The Python packages that are additionally required are azure-functions
, torch
, torchvision
, transformers
, azure-search-documents
and nltk
. Further, they are listed in the requirements.txt
with the respective version numbers. When deploying the service, it will automatically be used for transferring and installing it.
- Azure Cognitive Search is the only cloud search service with built-in AI capabilities that enrich all types of information to easily identify and explore relevant content at scale. Formerly known as Azure Search, it uses the same integrated Microsoft natural language stack that Bing and Office have used for more than a decade, and AI services across vision, language, and speech. Spend more time innovating and less time maintaining a complex cloud search solution.
- In this setup, it is used as document retriever to look up for documents which may be related to an incoming question
- Transformers provides thousands of pretrained models to perform tasks on texts such as classification, information extraction, question answering, summarization, translation, text generation, etc in 100+ languages. Its aim is to make cutting-edge NLP easier to use for everyone.
- Transformers provides APIs to quickly download and use those pretrained models on a given text, fine-tune them on your own datasets then share them with the community on our model hub. At the same time, each Python module defining an architecture can be used as a standalone and modified to enable quick research experiments.

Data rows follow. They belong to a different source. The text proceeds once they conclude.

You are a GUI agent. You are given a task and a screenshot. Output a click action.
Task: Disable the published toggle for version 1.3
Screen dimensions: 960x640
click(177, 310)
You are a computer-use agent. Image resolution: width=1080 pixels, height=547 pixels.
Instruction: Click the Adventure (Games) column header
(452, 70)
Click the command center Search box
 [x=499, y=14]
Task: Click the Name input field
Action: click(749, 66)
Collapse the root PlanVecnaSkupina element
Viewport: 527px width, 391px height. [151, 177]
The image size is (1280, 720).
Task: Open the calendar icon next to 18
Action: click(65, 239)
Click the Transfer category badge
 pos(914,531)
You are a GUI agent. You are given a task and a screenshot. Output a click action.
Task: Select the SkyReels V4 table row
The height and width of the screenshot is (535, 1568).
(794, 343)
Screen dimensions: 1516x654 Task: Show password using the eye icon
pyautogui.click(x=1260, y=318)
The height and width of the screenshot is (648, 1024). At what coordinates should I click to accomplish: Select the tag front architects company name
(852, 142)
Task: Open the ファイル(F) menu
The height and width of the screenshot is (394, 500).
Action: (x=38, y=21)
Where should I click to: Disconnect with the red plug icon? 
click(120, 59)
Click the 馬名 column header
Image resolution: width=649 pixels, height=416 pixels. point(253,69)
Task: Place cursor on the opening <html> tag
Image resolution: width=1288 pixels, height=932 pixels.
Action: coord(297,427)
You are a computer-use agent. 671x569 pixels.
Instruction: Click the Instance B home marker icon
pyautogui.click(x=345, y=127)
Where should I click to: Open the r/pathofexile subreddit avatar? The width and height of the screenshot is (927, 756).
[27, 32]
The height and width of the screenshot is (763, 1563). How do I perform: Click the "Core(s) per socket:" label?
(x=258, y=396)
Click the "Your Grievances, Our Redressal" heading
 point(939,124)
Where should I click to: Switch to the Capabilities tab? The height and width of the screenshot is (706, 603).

- Transformers is backed by the two most popular deep learning libraries, PyTorch and TensorFlow, with a seamless integration between them, allowing you to train your models with one then load it for inference with the other.
- In our setup, Transformers are used to search the text returned by Azure Functions and the filtering mechanisms of our pipeline.
- The pre-trained models are available on huggingface.co. Usually, they are downloaded directly by the script, however this may be restricted depending on the company policy, as the models are hosted on AWS.
The MRC component receives a request from the API backend after a user types in a specific question he or she wants to loop up for. The Function sends a request to the Azure Cognitive Search, asking for a collection of documents matching to the incoming question. After receiving the results, the documents are processed and checked for potential answers. The Function responds with a JSON containing the potential answers.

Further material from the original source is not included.